Fourteen men and two women, all experienced marijuana users with long-standing HIV disease (an average thirteen years) and suffering from either HIV neuropathy (n=3), d-drug neuropathy (n=8), or both (n=5) for an average of six years, smoked cigarettes containing 3.56% THC (the active ingredient in marijuana).2
A randomised, placebo-controlled study is now recruiting 50 people in San Francisco to attempt to confirm these preliminary findings.

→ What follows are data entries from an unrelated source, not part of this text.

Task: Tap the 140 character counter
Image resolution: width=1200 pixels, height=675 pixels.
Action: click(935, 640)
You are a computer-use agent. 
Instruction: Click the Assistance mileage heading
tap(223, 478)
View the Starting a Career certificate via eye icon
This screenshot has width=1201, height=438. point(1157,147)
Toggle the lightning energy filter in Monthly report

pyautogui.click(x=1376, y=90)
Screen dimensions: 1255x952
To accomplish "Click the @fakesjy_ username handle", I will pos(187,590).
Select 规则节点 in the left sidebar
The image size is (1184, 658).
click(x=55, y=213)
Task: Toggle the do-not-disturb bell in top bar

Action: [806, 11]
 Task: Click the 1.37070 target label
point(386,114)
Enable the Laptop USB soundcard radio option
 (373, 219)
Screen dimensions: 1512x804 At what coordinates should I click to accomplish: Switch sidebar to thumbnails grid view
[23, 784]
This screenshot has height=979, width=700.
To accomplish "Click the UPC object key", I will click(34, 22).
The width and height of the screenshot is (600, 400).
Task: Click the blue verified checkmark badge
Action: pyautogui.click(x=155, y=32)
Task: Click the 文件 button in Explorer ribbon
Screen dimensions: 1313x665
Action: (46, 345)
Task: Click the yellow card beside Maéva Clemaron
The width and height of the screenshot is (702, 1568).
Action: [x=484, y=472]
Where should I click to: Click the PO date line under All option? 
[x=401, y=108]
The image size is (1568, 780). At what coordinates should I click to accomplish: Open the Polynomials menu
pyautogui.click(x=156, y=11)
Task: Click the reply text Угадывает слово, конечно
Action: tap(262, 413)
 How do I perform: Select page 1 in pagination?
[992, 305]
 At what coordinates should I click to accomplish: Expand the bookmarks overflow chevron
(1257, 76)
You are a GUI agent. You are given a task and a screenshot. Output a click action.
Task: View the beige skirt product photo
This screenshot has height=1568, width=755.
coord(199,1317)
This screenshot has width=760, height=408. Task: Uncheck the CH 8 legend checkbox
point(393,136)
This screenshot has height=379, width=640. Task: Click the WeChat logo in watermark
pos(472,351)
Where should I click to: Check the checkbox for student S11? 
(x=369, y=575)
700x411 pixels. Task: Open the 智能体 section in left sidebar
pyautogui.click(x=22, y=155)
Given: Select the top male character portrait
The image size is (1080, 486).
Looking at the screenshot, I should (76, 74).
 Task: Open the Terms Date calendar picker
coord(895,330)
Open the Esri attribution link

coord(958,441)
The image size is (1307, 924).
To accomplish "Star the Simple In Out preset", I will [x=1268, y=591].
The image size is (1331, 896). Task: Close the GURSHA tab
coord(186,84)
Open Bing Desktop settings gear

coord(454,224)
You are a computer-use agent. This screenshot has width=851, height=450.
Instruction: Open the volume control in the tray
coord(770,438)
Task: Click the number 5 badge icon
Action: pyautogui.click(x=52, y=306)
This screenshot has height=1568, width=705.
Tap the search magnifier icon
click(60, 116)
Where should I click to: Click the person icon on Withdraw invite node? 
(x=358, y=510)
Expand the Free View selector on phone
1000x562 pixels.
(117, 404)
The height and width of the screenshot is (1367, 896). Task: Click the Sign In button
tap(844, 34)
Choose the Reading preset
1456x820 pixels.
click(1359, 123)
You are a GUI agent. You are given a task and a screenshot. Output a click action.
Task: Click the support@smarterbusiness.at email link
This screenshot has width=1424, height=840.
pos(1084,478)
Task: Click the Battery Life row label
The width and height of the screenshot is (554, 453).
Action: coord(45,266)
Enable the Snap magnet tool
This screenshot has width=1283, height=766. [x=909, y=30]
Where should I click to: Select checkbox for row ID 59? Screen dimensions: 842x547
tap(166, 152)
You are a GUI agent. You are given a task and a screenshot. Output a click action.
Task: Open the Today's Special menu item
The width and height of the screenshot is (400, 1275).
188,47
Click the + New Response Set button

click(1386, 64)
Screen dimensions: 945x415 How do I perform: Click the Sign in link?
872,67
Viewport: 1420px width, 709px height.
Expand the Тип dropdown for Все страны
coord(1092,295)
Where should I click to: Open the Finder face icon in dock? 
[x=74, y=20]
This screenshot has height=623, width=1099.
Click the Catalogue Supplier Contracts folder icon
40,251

Another small study of people with HIV-related neuropathy found that a one-hour application of a patch that contains a high concentration of capsaicin - the ‘heat’ from red hot chilli peppers - reduced pain by at least 30% over 12 weeks in eight out of the twelve participants. It did this by temporarily destroying nerve fibres under the skin, reducing sensitivity to temperature, without significantly affecting any other functions.3
Unfortunately, the patch is currently only available in US clinical trials.
Key Conclusions
- Neuropathy is a significant cause of pain for people with HIV
- It can be made worse by certain HAART medications, notably the d-drugs, ddI, d4T and ddC
- If you can avoid or switch from d-drugs without it adversely affecting the potency of HAART, it may be wise to do so
- There are drugs that can help relieve the pain, but they don’t always work
- Acetyl-l-carnitine may reverse nerve damage, but more trials are needed to be sure
- Neuropathy due to other causes, like diabetes or treatment for TB, may also occur in HIV-positive people
- Too much alcohol or a poor diet can make the pain worse, but taking a vitamin B supplement may help
References
1. Schaumburg H, et al. N Engl. J Med 309 (8): 445-8, 1983.
2. Jay C, et al. 11th CROI, San Francisco, abstract 496, 2004.
3. Simpson D, et al. 11th CROI, San Francisco, abstract 490, 2004.